In questi giorni tristi e confusi in cui pieni di apprensione consultiamo comunicazioni ufficiali del ministero della Salute e pareri di infettivologhi sul Covid-19, l’insidioso virus partito dalla Cina che sta allargando il suo contagio nel mondo, minando la salute e l’economia, non può che farci sorridere il virus informatico Michelangelo che iniziò a sferrare il suo attacco ai computer il 6 marzo 1992.
Anche Michelangelo era frutto di una mutazione, nasceva infatti come variante di un altro virus informatico, Stoned, che infettava il settore di boot dei floppy disk, solo i più anzianotti, ormai, si ricorderanno cos’erano e come funzionavano!
Michelangelo però, come tutti i virus informatici, non era il risultato di mutazioni casuali, bensì volutamente ideato da qualcuno per infettare i computer, cancellando il sistema operativo e i dati contenuti nelle loro memorie. Il nome derivava dal fatto che doveva rimanere latente e entrare in funzione ogni anno il 6 marzo, data di nascita, nel 1475, del grande artista Michelangelo Buonarroti.

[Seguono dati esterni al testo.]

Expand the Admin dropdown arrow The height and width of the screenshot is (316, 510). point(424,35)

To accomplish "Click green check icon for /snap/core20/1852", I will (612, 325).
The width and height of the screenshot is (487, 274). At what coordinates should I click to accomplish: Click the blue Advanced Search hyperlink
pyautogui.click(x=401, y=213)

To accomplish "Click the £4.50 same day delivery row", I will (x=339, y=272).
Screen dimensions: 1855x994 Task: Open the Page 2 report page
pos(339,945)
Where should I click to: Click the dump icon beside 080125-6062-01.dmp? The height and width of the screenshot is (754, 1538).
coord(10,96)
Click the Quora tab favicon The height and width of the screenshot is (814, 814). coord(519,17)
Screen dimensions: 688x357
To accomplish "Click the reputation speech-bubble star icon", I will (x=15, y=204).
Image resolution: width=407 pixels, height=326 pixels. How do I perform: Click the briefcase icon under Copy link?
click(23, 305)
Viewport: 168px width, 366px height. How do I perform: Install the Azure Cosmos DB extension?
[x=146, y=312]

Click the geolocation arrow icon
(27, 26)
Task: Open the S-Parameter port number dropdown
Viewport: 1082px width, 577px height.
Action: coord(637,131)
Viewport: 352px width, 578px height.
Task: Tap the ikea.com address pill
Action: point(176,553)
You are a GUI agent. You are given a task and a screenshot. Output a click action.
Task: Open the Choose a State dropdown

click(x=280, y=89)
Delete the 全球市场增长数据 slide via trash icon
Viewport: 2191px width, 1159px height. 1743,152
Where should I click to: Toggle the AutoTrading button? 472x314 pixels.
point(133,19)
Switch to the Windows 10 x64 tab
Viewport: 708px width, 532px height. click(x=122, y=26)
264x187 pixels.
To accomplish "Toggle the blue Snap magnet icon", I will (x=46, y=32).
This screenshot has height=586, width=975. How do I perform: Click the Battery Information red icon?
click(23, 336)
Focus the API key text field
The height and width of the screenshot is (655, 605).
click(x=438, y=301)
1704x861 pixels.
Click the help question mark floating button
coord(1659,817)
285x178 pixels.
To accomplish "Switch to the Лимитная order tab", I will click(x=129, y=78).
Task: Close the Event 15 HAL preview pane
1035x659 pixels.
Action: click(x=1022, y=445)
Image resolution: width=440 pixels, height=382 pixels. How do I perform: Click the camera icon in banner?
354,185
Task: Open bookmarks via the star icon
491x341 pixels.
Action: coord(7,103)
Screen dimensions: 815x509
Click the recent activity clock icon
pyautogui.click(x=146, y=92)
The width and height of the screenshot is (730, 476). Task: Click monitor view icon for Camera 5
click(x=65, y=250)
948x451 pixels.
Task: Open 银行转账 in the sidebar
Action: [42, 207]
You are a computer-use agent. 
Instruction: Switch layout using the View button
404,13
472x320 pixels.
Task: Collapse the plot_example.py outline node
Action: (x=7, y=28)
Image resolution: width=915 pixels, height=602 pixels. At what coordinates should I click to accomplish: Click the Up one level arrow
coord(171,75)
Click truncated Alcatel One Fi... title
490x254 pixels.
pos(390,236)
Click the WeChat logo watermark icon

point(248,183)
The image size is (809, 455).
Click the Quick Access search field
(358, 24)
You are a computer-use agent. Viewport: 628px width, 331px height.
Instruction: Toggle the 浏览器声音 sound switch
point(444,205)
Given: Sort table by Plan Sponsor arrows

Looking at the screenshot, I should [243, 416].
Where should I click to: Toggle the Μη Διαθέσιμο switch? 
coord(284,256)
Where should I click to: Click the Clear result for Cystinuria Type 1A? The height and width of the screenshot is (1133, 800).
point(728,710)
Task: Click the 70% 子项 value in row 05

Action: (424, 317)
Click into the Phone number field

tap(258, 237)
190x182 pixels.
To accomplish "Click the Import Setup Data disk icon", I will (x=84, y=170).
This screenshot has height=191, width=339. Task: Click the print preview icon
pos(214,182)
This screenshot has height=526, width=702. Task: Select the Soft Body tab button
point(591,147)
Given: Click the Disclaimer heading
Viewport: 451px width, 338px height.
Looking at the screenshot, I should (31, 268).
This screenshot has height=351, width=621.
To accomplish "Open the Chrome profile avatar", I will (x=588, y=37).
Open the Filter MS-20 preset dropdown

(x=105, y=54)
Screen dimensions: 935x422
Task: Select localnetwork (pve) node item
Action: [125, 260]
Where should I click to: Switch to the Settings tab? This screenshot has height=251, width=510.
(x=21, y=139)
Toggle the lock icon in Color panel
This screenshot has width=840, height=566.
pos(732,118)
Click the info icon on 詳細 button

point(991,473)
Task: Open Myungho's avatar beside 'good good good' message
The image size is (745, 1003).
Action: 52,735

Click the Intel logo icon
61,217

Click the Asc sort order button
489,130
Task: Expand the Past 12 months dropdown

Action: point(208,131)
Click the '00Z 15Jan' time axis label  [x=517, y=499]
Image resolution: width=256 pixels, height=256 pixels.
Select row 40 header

Il virus fu scoperto nel 1991 e subito iniziò la preparazione di programmi per identificarlo e renderlo inoffensivo. Divenne famoso nel gennaio del 1992, allorché si scoprì che alcune aziende, leader nella fabbricazione di computer e software, avevano messo per errore in commercio prodotti infettati dal virus. L’allarme e il panico si diffusero rapidamente: oltre sessanta milioni di computer “Ibm compatibili” avrebbero potuto essere contagiati. Fortunatamente non fu così, i casi di perdita di dati imputabili a Michelangelo furono all’incirca compresi fra 10.000 e 20.000 e dal 1997 non si sono più registrati casi di infezione. Circa l’origine del virus, non è stato appurato nulla di preciso, né sull’autore né sul luogo, ma alcuni esperti ritengono possibile che fosse “nato” a Taiwan.